### PAGE TEXT
# Sony announces the FE 135mm F1.8 G Master Prime Lens



## Canon Rumors Guy (Feb 26, 2019)

> Press Release:
> *SAN DIEGO **— **Feb. 26, **2019 **—* Sony Electronics Inc today introduced a highly anticipated addition to their acclaimed G Master series of full-frame E-mount interchangeable lenses – a 135mm F1.8 full-frame, large-aperture telephoto prime lens (model SEL135F18GM).
> Equipped with Sony’s most advanced optical technologies, the new lens is built to meet the extremely high standards of Sony’s G Master series. The new FE 135mm F1.8 GM offers exceptionally high resolution and exquisite bokeh, two qualities that are signature attributes of Sony’s flagship G Master brand. The new lens combines rapid autofocus (AF) acquisition with a lightweight, portable design and a variety of professional functions, making it a versatile, high-performance tool for professional portrait photographers, wedding photographers, sports photographers and a wide variety of imaging enthusiasts.
> 
> “Sony’s commitment to growing our lens lineup remains stronger than ever,”...



Continue reading...


----------



## fox40phil (Feb 28, 2019)

Only ~200g more then the Canon 135 2.0L. Thats nice! But a really high price^^. (ok everything is even more expensive then old stuff)


----------



## sdz (Mar 2, 2019)

fox40phil said:


> Only ~200g more then the Canon 135 2.0L. Thats nice! But a really high price^^. (ok everything is even more expensive then old stuff)


Zeiss Milvus: $2199 cheap!


----------



## Wy Li (Mar 4, 2019)

And people are complaining about the expensive R lenses. Go figure ...

And a f1.8 lens? Canon's now offering f1.2 R lenses. Get with it Sony!


----------

### SOURCE EXCERPT
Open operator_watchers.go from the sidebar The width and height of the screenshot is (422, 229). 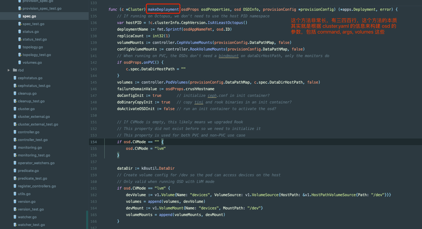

### WORK REQUIRED
What model number does the Sony lens thread give for the new 135mm F1.8 lens? The lines have no connection to the forum thread about Sony's 135mm lens.

### TASK RESPONSE
SEL135F18GM